Based off the rich data available on mavacamten efficacy within subsets of patients with non-obstructive HCM, researchers have designed the next phase of study on this select group, said Stephen Heitner, MD, director of Clinical Trials and director of the Hypertrophic Cardiomyopathy Center at the Oregon Health and Science University.

Transcript

Can you discuss the results from MAVERICK-HCM? How will the insights from this study drive the next phase of research in non-obstructive HCM?

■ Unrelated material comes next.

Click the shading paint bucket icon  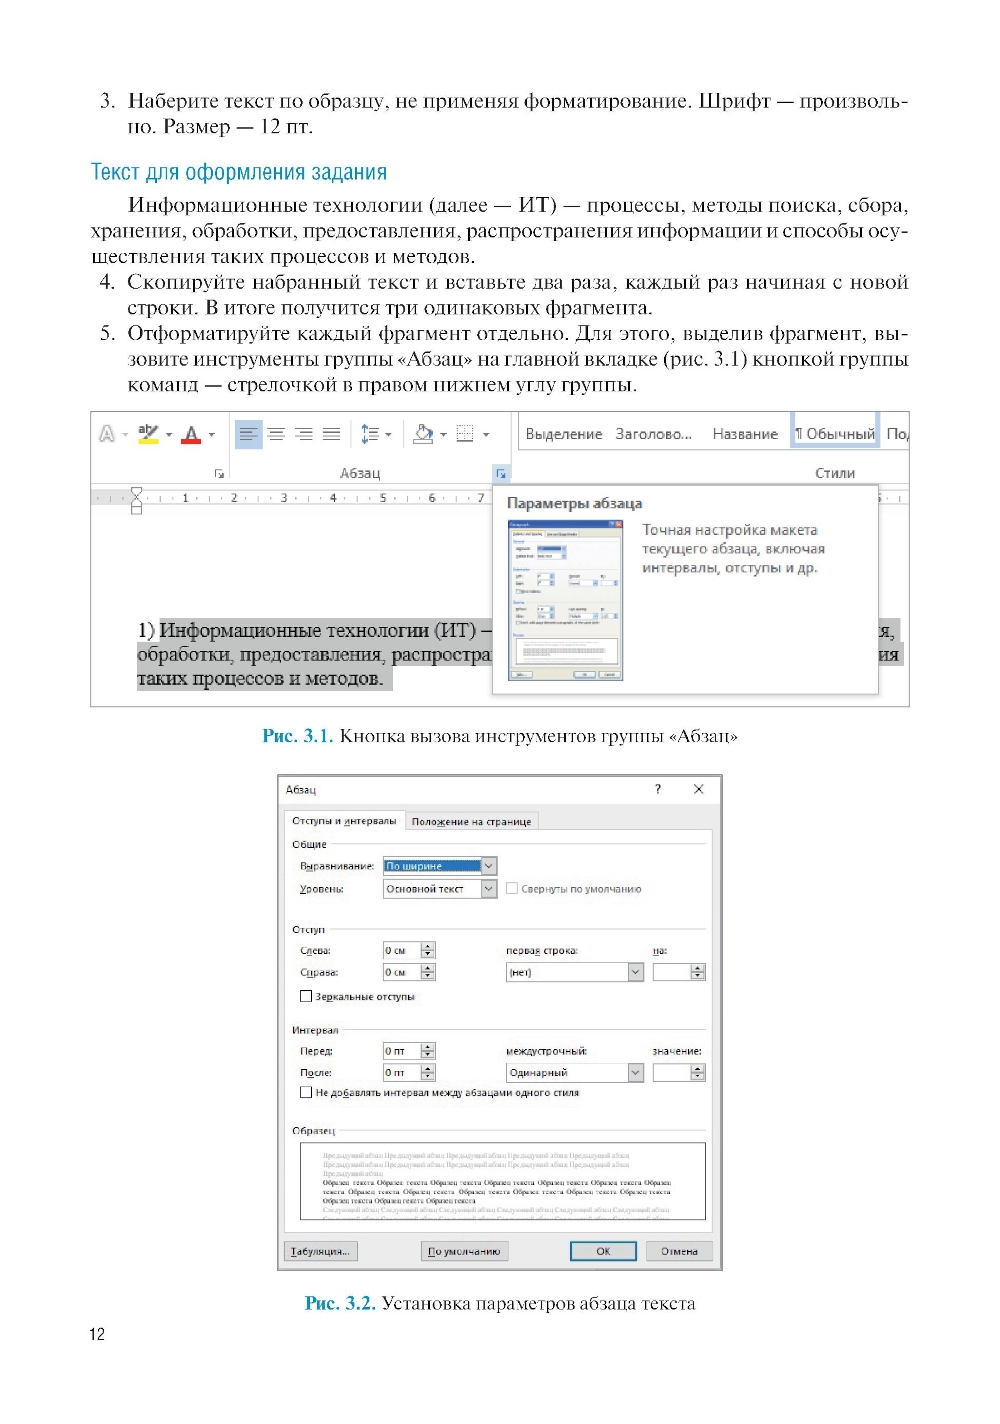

MAVERICK—we’re super excited to have finished. That’s looking at, I think there were 59 patients in this placebo-controlled multi-site study, looking at the impact of mavacamten in patients with non-obstructive HCM. You know this is a very ... challenging group of patients. What we have seen–you know this is a very high-level result–is firstly, that the NT-proBNP, which is a measure of left ventricular filling–a lot of these patients have heart failure with preserved ejection fraction as a result of hypertrophic cardiomyopathy. So, their NT-proBNPs was significantly reduced after 16 weeks of mavacamten therapy, which is incredible. What we’re doing right now is kind of going through the very rich data that we have from that to look at where mavacamten will be most useful. So, which subset of those patients mavacamten will be applicable for. Based on that, we’re going to be designing the next phase of study, which is the phase 3 in non-obstructive HCM patients to better inform and hopefully show that this is an effective therapy in these individuals.